Une ancienne journaliste turque, qui avait bénéficié en France du statut de réfugié en 2008 avant d’être condamnée en 2013 pour des faits de financement d’entreprise terroriste, contestait devant le tribunal administratif de Melun les décisions du préfet du Val-de-Marne refusant de renouveler son titre de séjour et prononçant à son encontre une obligation de quitter le territoire français (OQTF) sans délai à destination de la Turquie ainsi qu’une interdiction de retour sur le territoire français (IRTF) pour une durée de dix ans. L’intéressée contestait également la mesure d’assignation à résidence prise à son égard dans l’attente de son éloignement. Le tribunal a partiellement fait droit à ses recours.
A la suite de sa condamnation pénale prononcée en 2013, la requérante s’était vu retirer, en 2020, le statut de réfugié qui lui avait été accordé en 2008. Elle avait alors été munie d’une carte de séjour temporaire valable un an dont elle a sollicité le renouvellement en 2022. Le 1er octobre 2024, elle a été condamnée par le tribunal correctionnel de Créteil à six mois d’emprisonnement avec sursis pour manquement à l’obligation de justification périodique de son adresse, résultant de son inscription au fichier des auteurs d’infractions terroristes. A la suite de cette dernière condamnation, le préfet du Val-de-Marne a rejeté sa demande de renouvellement de titre de séjour, lui a fait obligation de quitter sans délai le territoire français vers la Turquie et interdiction de retourner en France pendant dix ans, et l’a assignée à résidence dans l’attente de son éloignement.
Le magistrat désigné pour statuer sur les recours de la requérante a considéré que les décisions préfectorales refusant de renouveler sa carte de séjour d’un an et prononçant à son encontre une OQTF n’étaient pas illégales, faute notamment pour l’intéressée de justifier d’attaches familiales ou personnelles ou d’une intégration sociale ou professionnelle suffisantes en France, en dépit d’une durée de séjour importante sur le territoire français.
En revanche, le juge a estimé que la requérante, malgré la perte de son statut de réfugié, ne pouvait pas légalement être renvoyée vers la Turquie compte tenu des raisons sérieuses de penser qu’elle continue d’encourir des risques de persécutions dans ce pays en raison de son activité passée de journaliste proche d’un parti d’extrême-gauche turc.

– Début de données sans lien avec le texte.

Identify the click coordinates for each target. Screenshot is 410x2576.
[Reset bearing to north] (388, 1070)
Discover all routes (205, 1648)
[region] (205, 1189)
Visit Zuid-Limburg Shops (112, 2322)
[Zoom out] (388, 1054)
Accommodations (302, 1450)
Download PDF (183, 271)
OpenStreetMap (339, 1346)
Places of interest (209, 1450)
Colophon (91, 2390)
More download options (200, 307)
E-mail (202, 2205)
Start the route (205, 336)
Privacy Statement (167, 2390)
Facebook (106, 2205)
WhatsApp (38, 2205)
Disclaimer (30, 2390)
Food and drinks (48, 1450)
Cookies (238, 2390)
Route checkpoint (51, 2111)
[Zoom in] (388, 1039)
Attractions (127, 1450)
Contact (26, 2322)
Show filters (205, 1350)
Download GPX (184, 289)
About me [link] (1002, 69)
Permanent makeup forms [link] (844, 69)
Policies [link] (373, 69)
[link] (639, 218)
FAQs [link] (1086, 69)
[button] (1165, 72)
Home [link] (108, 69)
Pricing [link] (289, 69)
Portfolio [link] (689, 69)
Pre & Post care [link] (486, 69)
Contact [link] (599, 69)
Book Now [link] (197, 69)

Par ailleurs, le magistrat a considéré que l’existence d’une menace actuelle à l’ordre public, qui permet à l’autorité préfectorale de prononcer à l’égard d’un étranger en situation irrégulière une OQTF « sans délai », c'est-à-dire à effet immédiat, n’était pas suffisamment caractérisée dans le cas de la requérante. Le juge a relevé à cet égard que les faits pour lesquels celle-ci avait été condamnée en 2013, en dépit de leur gravité certaine, avaient été commis il y a plus de 17 ans et que l’intéressée avait purgé sa peine depuis plus de 10 ans. Il a par ailleurs estimé que l’unique manquement de l’intéressée, depuis lors, à son obligation trimestrielle de confirmation de son adresse auprès des services de police, ne révélait pas une menace suffisamment grave à l’ordre public.
Le magistrat a en conséquence annulé la décision fixant la Turquie comme pays de renvoi de la requérante et la décision lui refusant un délai pour exécuter son OQTF. L’interdiction de retour sur le territoire français d’une durée de dix ans ainsi que la mesure d’assignation à résidence ne pouvant être prononcées qu’à l’égard des étrangers faisant l’objet d’une OQTF « sans délai », le magistrat a également, par voie de conséquence, annulé ces deux mesures.
Le préfet du Val-de-Marne devra réexaminer la situation de la requérante sous trois mois. Il a la possibilité de faire appel dans un délai d’un mois.